___ Text shown
This is the fifth and final part of the talk ‘Free Will / Free Won’t’. Notes in the text in the form [ABC] can be found by following the above link. It brings points together from the previous parts to present an overall position on the ‘problem’ of free will. Particular justification are generally to be found in those earlier parts [OTH].
21. A Physicalist Approach
‘Free Will’ is an out-of-date term, too closely associated with a dualist way of thinking. It doesn’t make sense to continue using the term if a physicalist stance is adopted. It only exists as much as phlogiston still exists as a concept, even though it has been superceded by a superior theory of combustion.
We are making progress in relating (correlating) physical events to conscious events, in both directions: ‘observing’ , for example, via fMRI scans and very-crudely ‘controlling’ via TMS [HAG]. There is no argument that physicalist stance should be discounted. At this stage, physicalist theories of the high-level functioning of the brain are simplistic. The diagrams that have been presented here showing the brain crudely divided up, reductively cutting up the brain into smaller entities, are particularly simplistic. They are ridiculously wrong but at least they are stepping stones to better theories. In contrast, dualism cannot make any progress.
(At the same time, I would want to counter the arrogance of sciences claims to answer everything [INS].)
22. Will and Freedom are Separate
We must make a distinction between [WEG]:
- ‘phenomenal will’: the feeling of Conscious Will, the experience as reported by ourselves, and
- ‘empirical will’: the will that physically causes action. Our ability to act.
It is better to talk about these concepts separately. In this talk, I have referred to these as ‘Conscious will’ and ‘Freedom’ respectively. We can have freedom without conscious will. And we can have conscious will without freedom.
______
___ Data excerpts
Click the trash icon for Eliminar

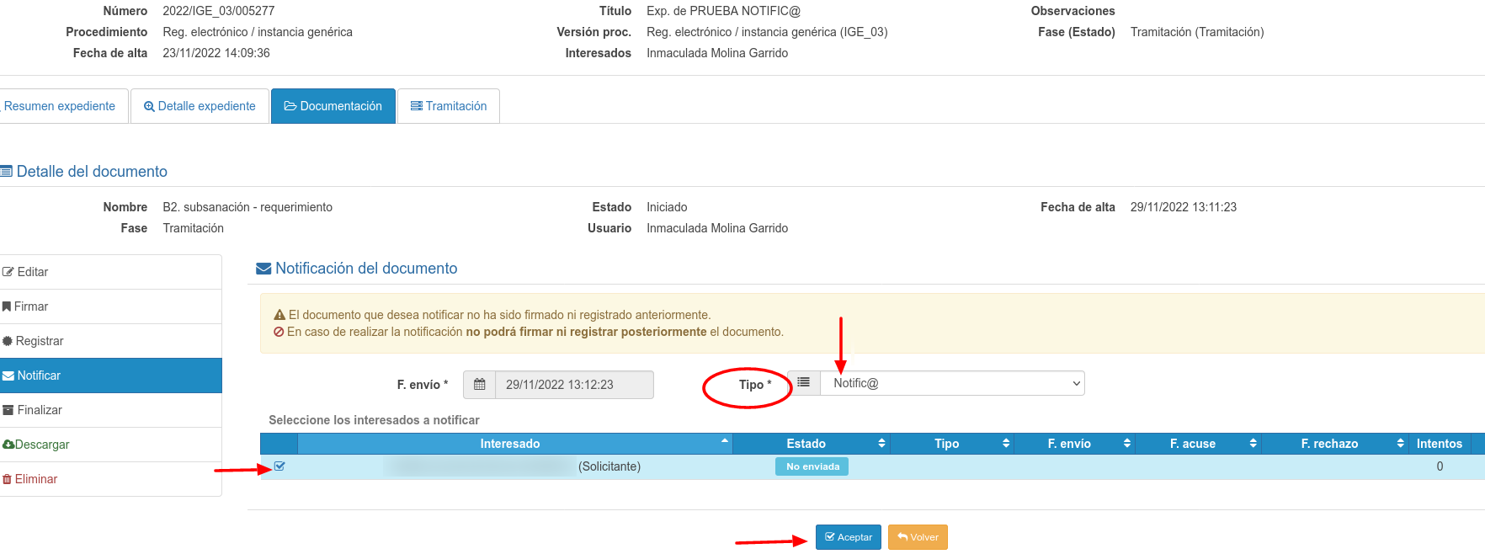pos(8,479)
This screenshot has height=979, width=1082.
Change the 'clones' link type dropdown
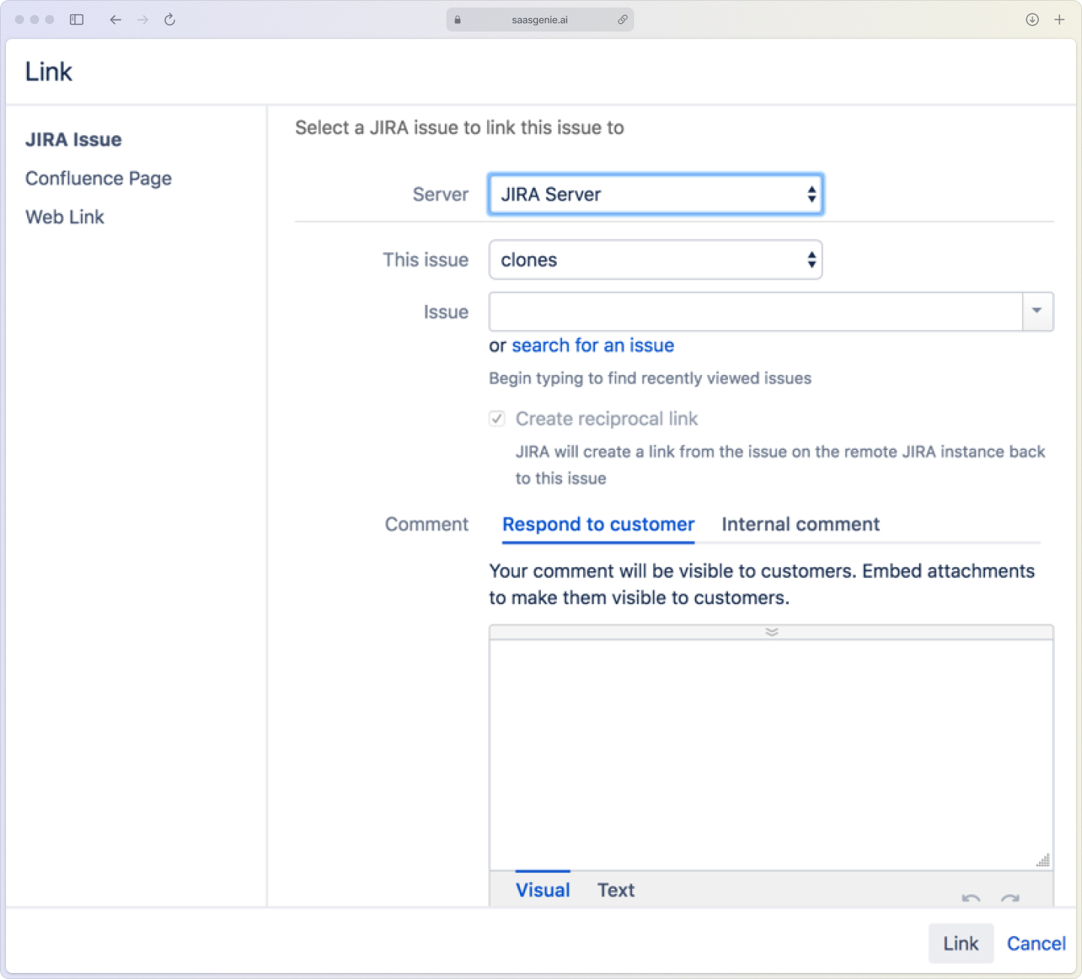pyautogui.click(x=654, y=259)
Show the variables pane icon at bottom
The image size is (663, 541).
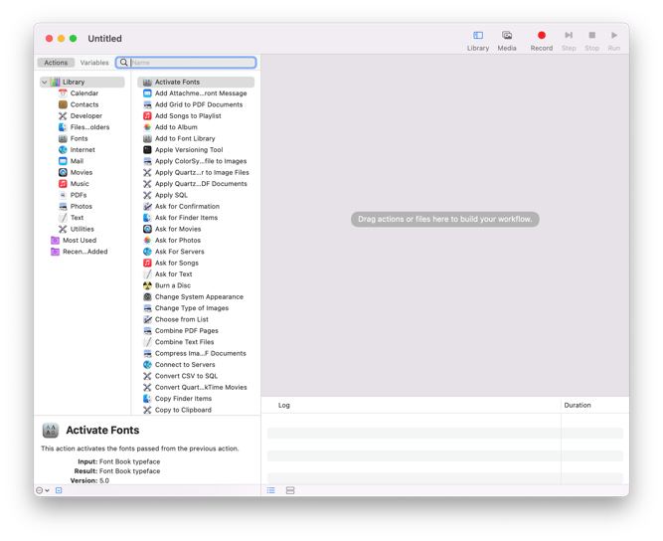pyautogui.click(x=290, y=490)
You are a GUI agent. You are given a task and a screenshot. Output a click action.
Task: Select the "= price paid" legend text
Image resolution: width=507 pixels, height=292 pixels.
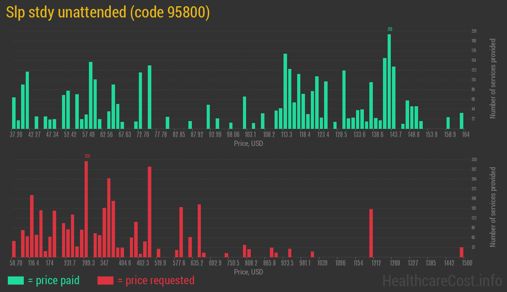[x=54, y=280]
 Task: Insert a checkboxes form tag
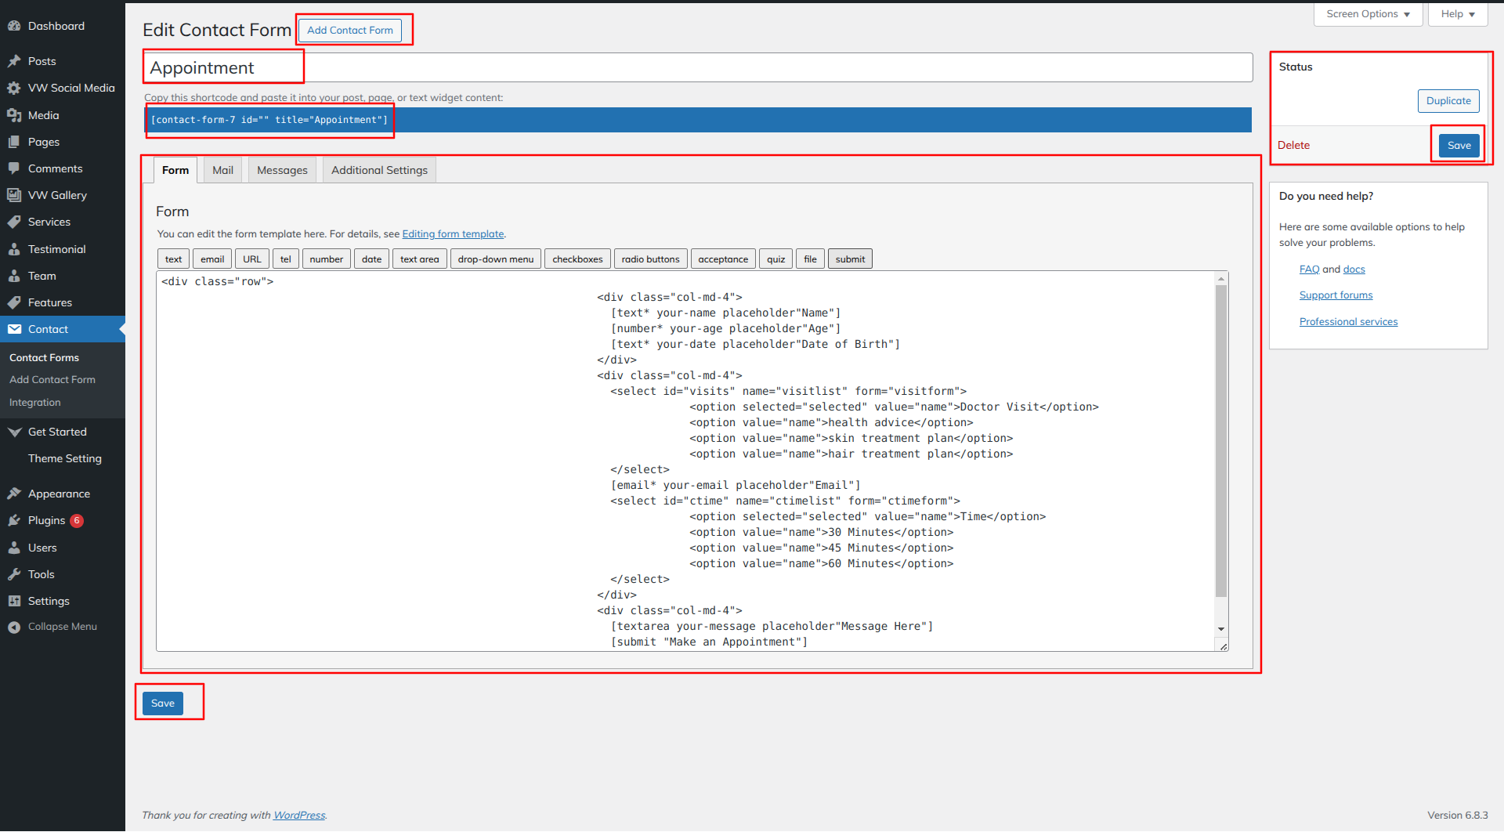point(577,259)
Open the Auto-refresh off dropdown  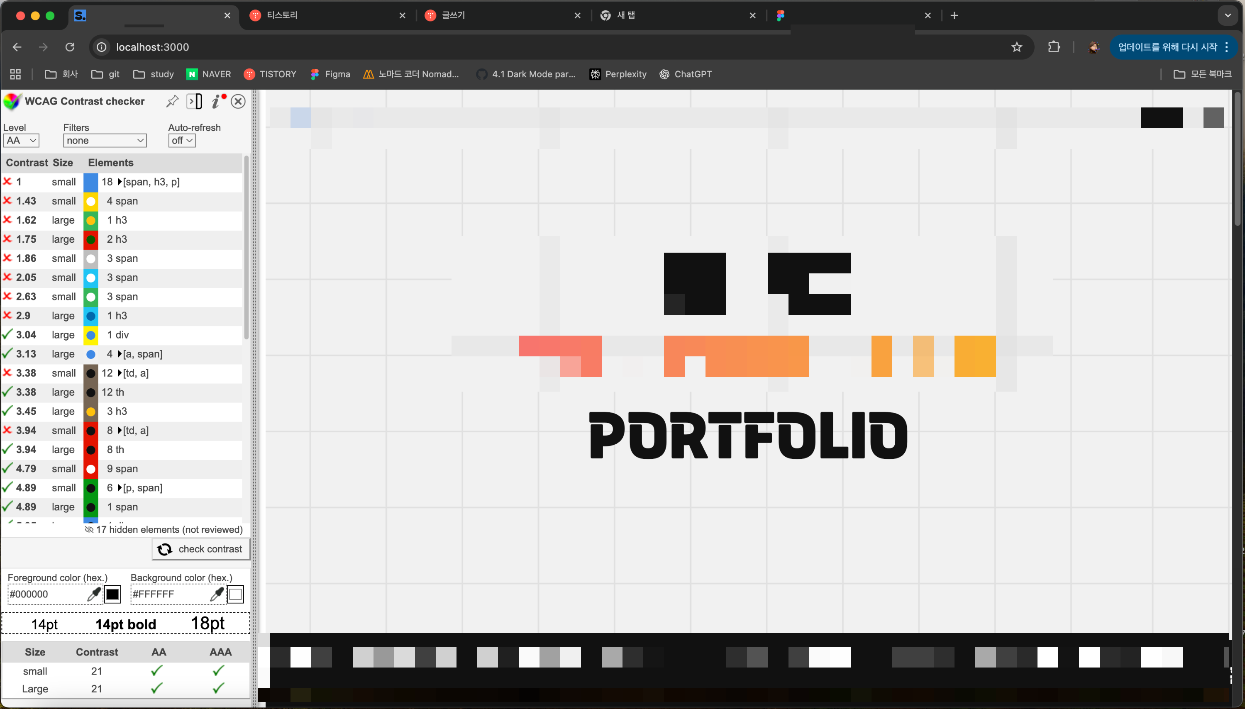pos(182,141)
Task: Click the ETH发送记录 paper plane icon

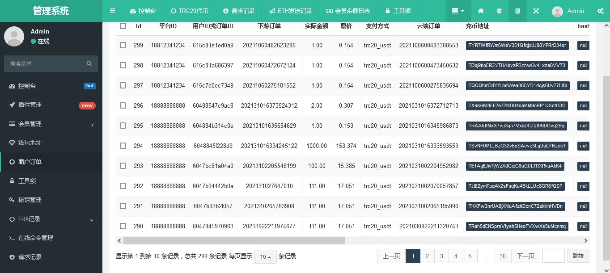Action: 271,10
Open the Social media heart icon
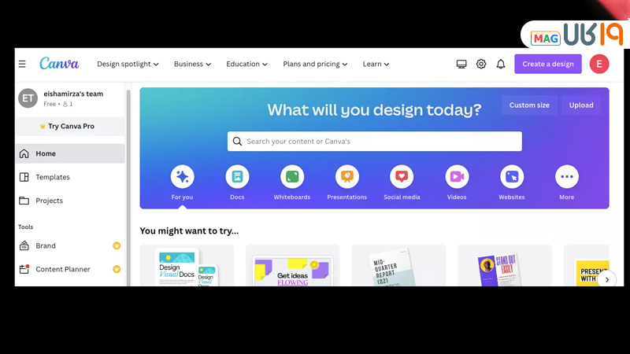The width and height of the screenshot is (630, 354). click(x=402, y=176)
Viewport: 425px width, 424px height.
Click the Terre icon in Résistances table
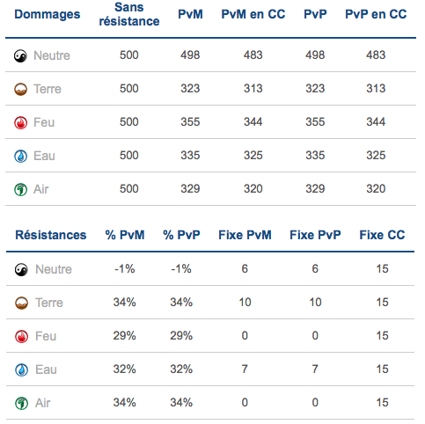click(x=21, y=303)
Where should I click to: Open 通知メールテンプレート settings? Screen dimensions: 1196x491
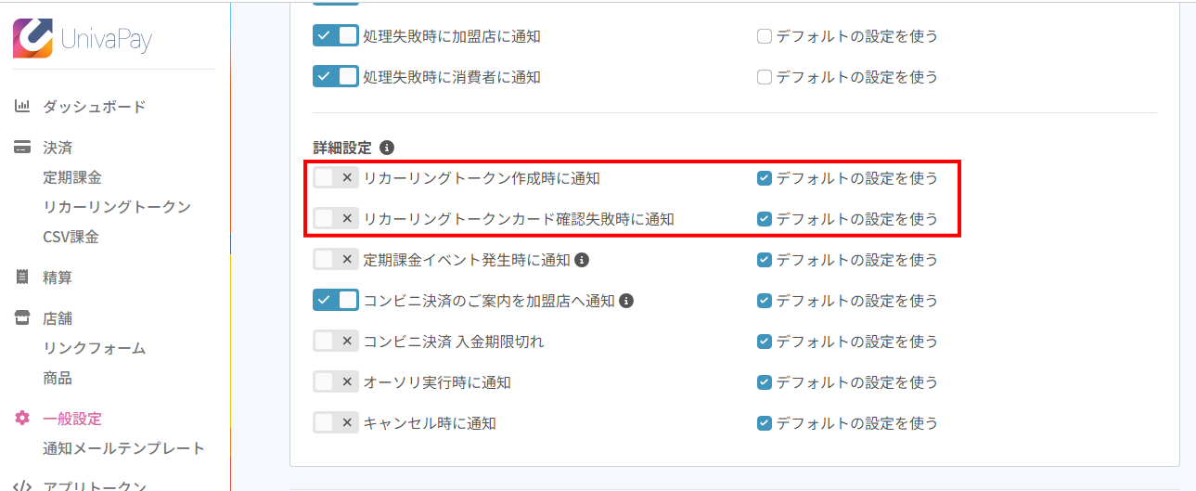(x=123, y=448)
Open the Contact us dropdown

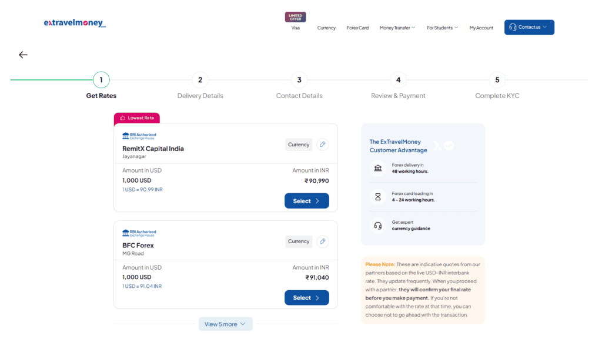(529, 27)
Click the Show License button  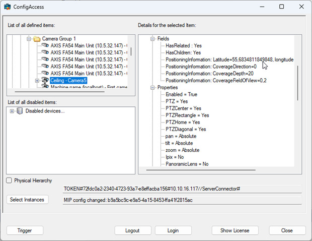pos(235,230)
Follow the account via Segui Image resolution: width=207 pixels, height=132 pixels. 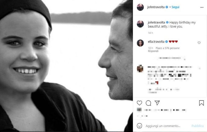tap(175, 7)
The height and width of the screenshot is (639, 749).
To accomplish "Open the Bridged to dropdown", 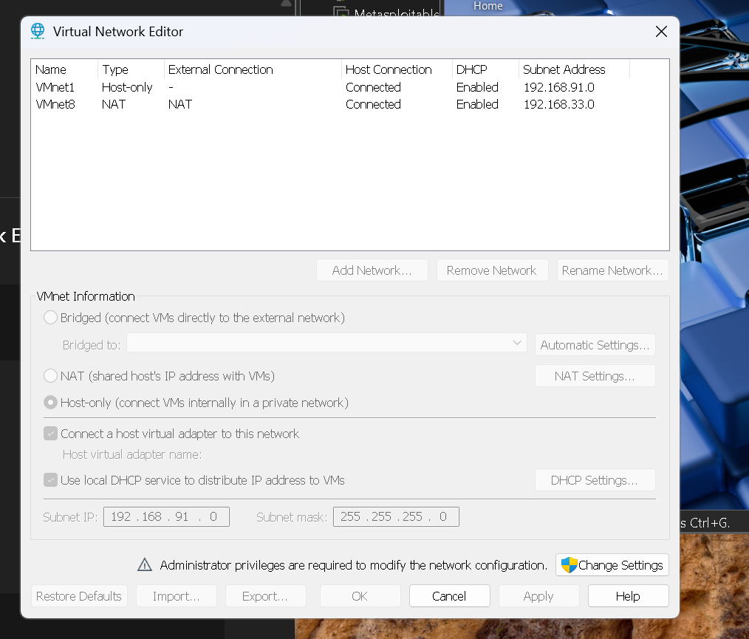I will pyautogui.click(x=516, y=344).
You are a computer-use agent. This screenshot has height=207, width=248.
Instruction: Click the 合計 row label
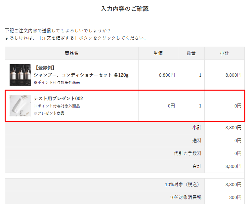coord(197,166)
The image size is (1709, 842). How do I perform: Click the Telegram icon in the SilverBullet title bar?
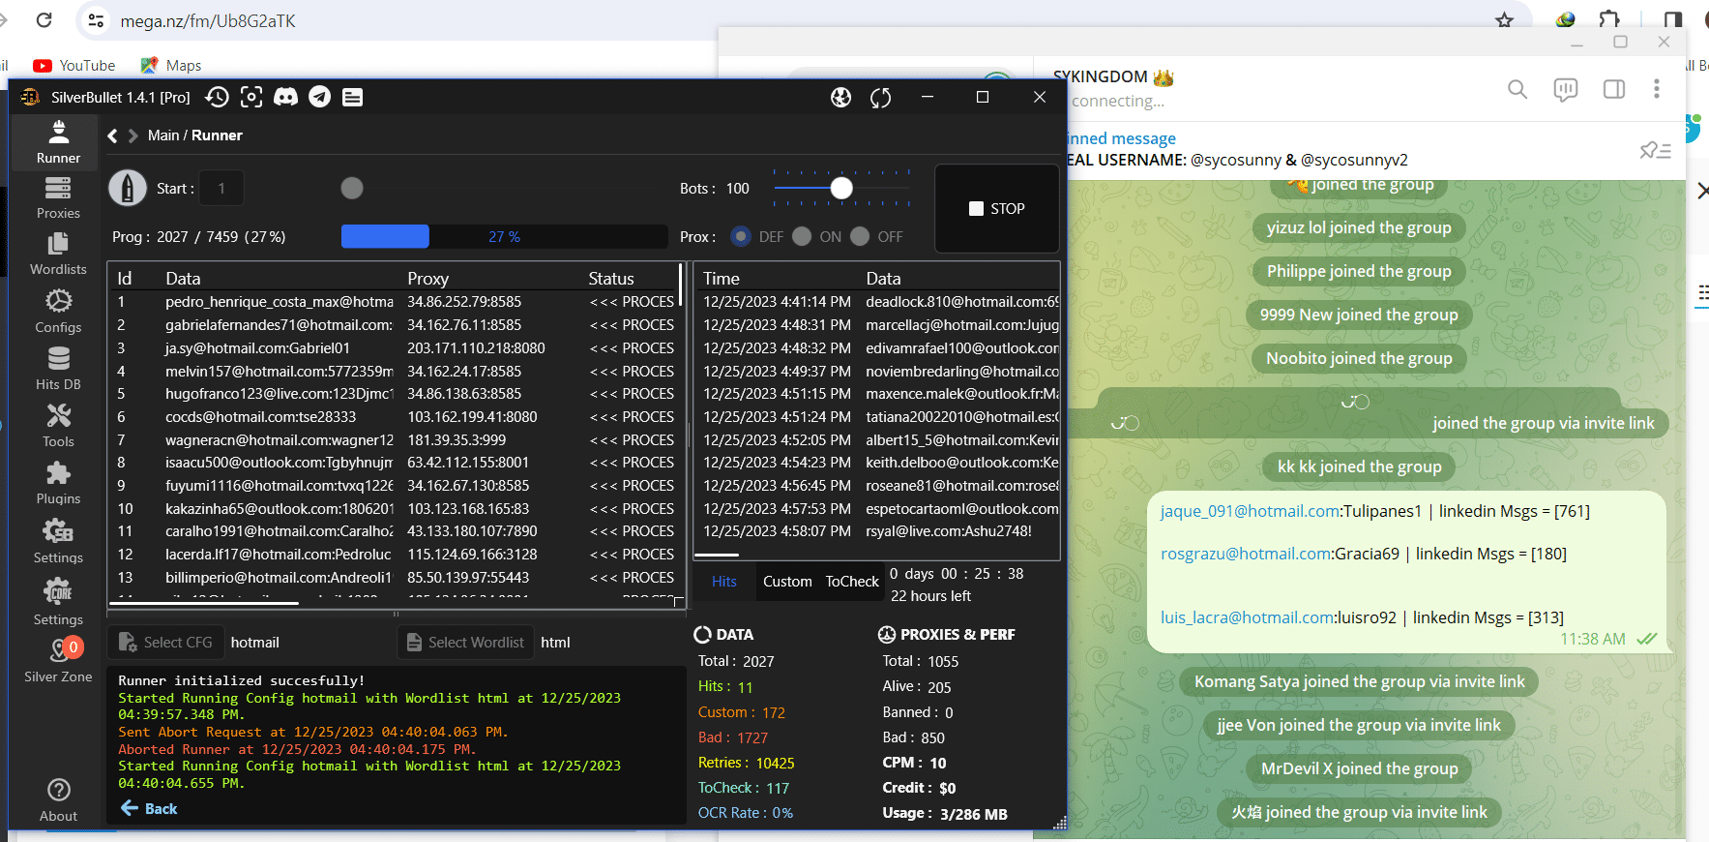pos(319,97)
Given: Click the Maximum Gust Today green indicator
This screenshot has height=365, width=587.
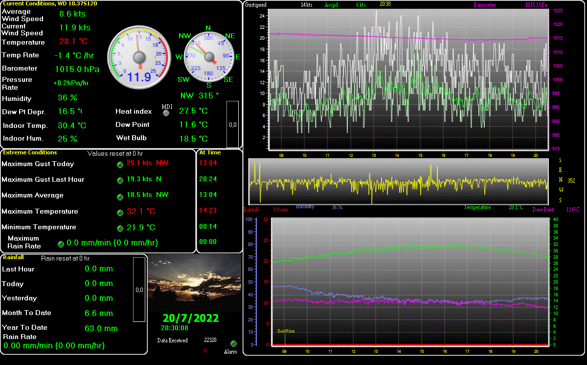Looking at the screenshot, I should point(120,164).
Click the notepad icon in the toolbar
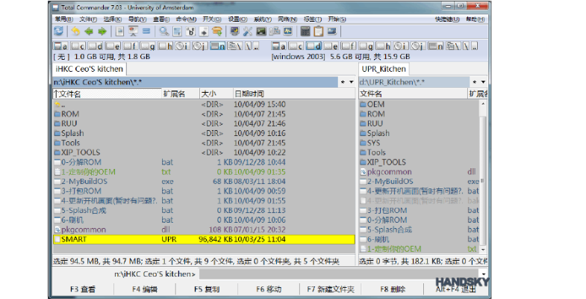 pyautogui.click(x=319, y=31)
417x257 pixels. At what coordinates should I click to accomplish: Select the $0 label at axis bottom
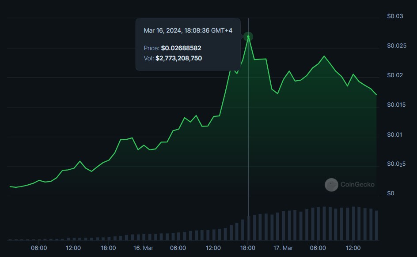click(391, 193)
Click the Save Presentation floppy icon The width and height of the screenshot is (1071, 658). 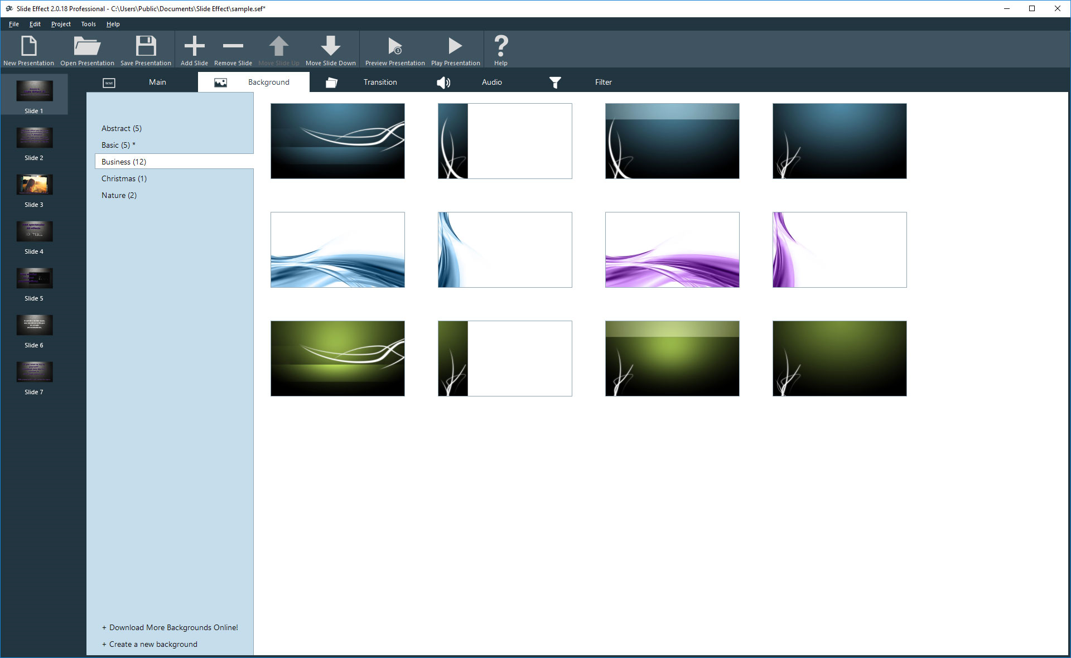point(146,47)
______
- [Goal A] Please quote the free will passage from "22. Will and" to "ability to act.".
- [Goal B] Write what comes next in the free will passage, picking up after its last sentence.
The data is not needed for anything here.

- [Output A]
22. Will and Freedom are Separate
We must make a distinction between [WEG]:
- ‘phenomenal will’: the feeling of Conscious Will, the experience as reported by ourselves, and
- ‘empirical will’: the will that physically causes action. Our ability to act.

- [Output B]
23. Conscious Will is not an Illusion
Despite Wegner’s reference to the illusion of conscious will, there is no illusion. ‘Conscious will’ exists and the term emphasizes its dependence on consciousness. By calling it an illusion, Wegner is just highlighting the separateness of phenomenal and empirical will. ‘Conscious will’ is an experience like other experiences. We cannot have conscious will without consciousness, just like we cannot have the experience of blue without consciousness. But we can be conscious but blind and we can be conscious and lack the feeling of conscious will. The feeling of Conscious will is no more an illusion than the seeing of blue is an illusion. Think what would a reason for us being able to sense electromagnetic radiation around 475 nanometres (‘blue’) sound like? Wegner’s hypothesis for the reason for experiencing conscious will is a good one – the attribution of authorship.
24. We have Freedom
We have freedom as agents (an agent is something that is both able to affect its physical environment and be affected by its physical environment). We are complex agents in a chaotic world. Event horizons expand rapidly [CHA]:
- The volume of space that affects us expands rapidly as we try to predict further into the future.
- The volume of space that we can affects expands rapidly as we consider events further into the future.
There is no all-knowing agent (within the agent’s environment) – ‘Laplace’s demon’ is a problem for theology only.
Our freedom arises from three things:
- our own complexity,
- our environment and
There is no need to resort to quantum indeterminacy (a libertarian device). There is no need to resort to non-physical realms of existence (dualist device). The basis for our freedom is epistemological rather than ontological [EPI].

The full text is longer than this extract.